[Problem to solve]
Please give an exact copy of every line from the one holding "880x402 pixels." through the final line of the records below.

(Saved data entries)

•••

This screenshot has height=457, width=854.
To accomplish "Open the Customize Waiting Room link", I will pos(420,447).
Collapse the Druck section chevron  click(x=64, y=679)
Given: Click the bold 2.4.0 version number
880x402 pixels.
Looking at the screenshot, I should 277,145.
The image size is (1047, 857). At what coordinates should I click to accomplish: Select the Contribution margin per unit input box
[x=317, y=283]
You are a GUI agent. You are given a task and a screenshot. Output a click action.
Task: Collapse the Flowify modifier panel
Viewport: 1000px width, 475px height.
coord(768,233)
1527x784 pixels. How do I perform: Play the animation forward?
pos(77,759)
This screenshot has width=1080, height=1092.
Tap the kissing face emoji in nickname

•••

[The answer]
880x402 pixels.
Looking at the screenshot, I should 277,145.
The image size is (1047, 857). At what coordinates should I click to accomplish: Select the Contribution margin per unit input box
[x=317, y=283]
You are a GUI agent. You are given a task and a screenshot. Output a click action.
Task: Collapse the Flowify modifier panel
Viewport: 1000px width, 475px height.
coord(768,233)
1527x784 pixels. How do I perform: Play the animation forward?
pos(77,759)
This screenshot has width=1080, height=1092.
Tap the kissing face emoji in nickname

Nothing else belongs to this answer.